John Gottman, a psychologist who works extensively with couples, has found that successful relationships have a five to one ratio of positive to negative interactions. When a client is questioning one of their relationships, I’ll ask them to pay attention to their positive to negative ratio. The simple process of noticing will have a powerful influence on either shifting the relationship or ending it.
Relationship with something greater; component #3:
Spirituality has always been an important component of treating addictions. The foundation of the twelve-step programs is turning your life over to God. Component three, relationship with something greater, refers to connection, spiritual belief, and creating meaning in one’s life. Again, from the perspective of becoming resilient and more able to handle the stresses of life, a belief in a power beyond oneself offers comfort, security and reassurance. Having a purpose in life expands one’s emotional perceptual horizons. Each daily hassle and bump in the road has less impact, when one has a larger perspective, a focus beyond one’s own small world.

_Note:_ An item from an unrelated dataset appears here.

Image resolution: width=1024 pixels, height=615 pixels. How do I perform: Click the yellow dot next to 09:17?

If we are talking about one’s internal parent, or our relationship with others, we start off with the concerns that these relationships might be stressful and unsupportive. It is very likely that the internal parent has some abusive qualities which are also issues with friends and relatives. However, when we refer to a higher power, it is easier to establish a loving and supportive image and concept with which to relate.
Establishing a purpose and meaning to one’s life serves many functions in the service of resilience. There is less self-preoccupation, and thus less of a focus on one’s own problems and pains. It also has the potential of enhancing one’s sense of personal value and giving direction and service. These factors begin to balance out an addict’s guilt and regrets. They help in the process of allowing the client to sleep better at night.

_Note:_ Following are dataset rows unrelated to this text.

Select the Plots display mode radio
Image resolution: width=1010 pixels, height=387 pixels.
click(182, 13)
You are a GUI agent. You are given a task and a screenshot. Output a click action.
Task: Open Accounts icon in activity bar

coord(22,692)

Process for enhancing your relationship with something greater:
The 12 step programs are a built-in mechanism for nurturing this component of resilience. It is helpful to explain to the addict client how their spiritual beliefs or the development of a purpose in their lives fits in with this overall concept of resilience and how it can help them manage the daily frustrations that they encounter. Part of this process is to show them how to use their spiritual practice, and to help them reference it during their most difficult times.
Once they identify a purpose or a cause that they can give service to, it is important to help the client addict “accept” or take in these positive behaviors. These are sources of what I consider to be emotional nourishment, but it is important to make sure the client does not find some way of dismissing these efforts.